**To do**
Gather every line of the listing below that contains the string "stage".

(Stored records)
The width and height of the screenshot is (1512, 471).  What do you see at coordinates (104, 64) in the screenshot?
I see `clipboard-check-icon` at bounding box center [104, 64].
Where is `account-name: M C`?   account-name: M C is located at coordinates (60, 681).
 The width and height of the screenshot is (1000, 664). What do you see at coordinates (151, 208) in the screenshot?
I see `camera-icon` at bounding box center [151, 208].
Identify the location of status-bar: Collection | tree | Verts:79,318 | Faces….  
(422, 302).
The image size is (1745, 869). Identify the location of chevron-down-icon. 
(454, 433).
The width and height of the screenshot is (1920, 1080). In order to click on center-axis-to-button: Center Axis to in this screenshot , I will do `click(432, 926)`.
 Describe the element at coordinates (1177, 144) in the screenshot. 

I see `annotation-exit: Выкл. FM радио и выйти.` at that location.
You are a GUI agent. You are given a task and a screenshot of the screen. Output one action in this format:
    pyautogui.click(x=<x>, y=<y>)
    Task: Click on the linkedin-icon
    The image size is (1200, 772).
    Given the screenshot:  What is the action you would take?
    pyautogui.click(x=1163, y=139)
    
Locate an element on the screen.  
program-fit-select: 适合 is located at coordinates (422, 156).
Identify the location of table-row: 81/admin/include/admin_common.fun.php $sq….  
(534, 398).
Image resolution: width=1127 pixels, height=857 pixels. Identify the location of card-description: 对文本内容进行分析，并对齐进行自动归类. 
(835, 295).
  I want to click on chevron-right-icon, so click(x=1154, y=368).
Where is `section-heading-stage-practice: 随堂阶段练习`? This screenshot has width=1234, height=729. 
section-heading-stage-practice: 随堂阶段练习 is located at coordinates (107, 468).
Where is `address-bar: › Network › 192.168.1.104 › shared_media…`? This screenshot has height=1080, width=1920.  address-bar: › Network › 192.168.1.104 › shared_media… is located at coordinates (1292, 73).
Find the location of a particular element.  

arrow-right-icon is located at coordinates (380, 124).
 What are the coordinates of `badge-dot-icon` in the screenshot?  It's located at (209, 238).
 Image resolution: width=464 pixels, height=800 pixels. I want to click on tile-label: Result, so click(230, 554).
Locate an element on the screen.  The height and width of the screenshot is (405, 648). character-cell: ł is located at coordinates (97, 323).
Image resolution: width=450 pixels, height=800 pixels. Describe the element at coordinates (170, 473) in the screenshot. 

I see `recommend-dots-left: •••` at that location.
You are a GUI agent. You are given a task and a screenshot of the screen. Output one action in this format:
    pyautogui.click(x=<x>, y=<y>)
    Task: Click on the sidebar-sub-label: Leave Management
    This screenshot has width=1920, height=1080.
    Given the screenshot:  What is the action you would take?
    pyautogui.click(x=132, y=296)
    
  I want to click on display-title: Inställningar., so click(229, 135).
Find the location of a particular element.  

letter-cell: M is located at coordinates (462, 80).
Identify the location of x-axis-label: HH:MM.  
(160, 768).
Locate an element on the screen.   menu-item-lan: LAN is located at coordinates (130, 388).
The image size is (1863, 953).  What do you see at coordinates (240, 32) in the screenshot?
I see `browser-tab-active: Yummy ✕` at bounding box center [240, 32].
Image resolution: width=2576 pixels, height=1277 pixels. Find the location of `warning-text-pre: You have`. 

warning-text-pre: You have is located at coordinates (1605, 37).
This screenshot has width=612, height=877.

**Result of this exercise**
Where is `section-heading-stage-practice: 随堂阶段练习`? This screenshot has width=1234, height=729. 
section-heading-stage-practice: 随堂阶段练习 is located at coordinates (107, 468).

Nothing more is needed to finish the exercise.